═════ データ行 ═════
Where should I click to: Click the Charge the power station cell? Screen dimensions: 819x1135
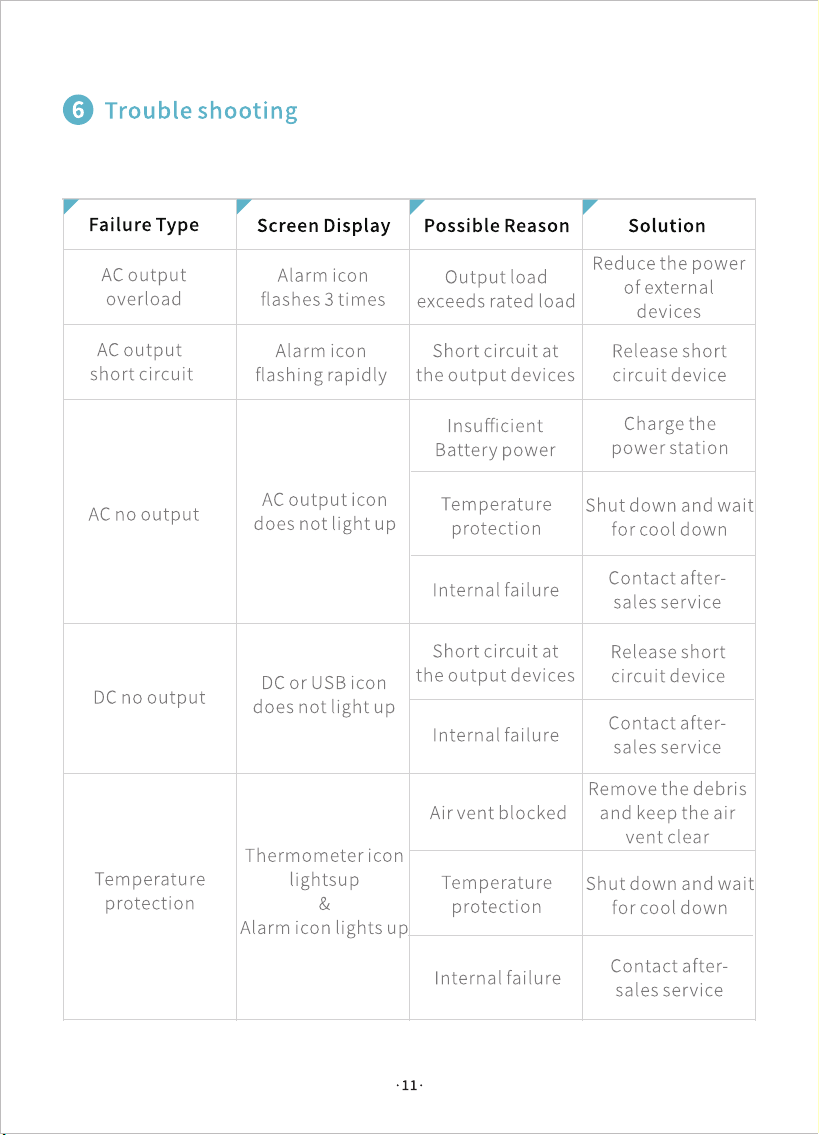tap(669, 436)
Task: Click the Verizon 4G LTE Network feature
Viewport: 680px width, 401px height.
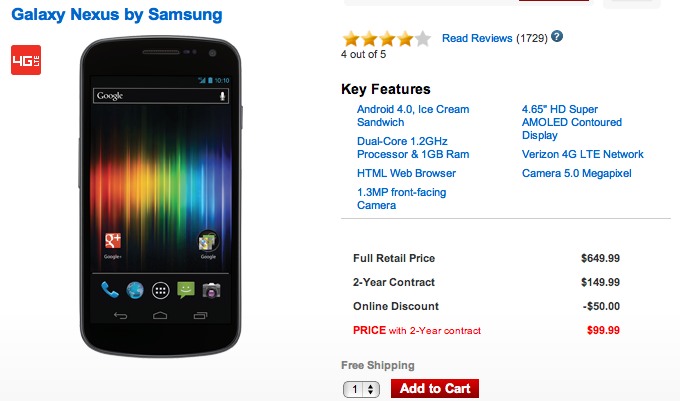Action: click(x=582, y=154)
═════
* 課題の説明:
上の資料をすべて、列名「テキスト」と「回答」の2列のCSVにしてください。1件を1行とし、各項目は改行を空白に置き換えて二重引用符で囲み、画像は含めないでください。

* 完成した課題:
テキスト,回答
"Where should I click to: Click the Charge the power station cell? Screen dimensions: 819x1135","tap(669, 436)"
"Task: Click the Verizon 4G LTE Network feature Viewport: 680px width, 401px height.","Action: click(x=582, y=154)"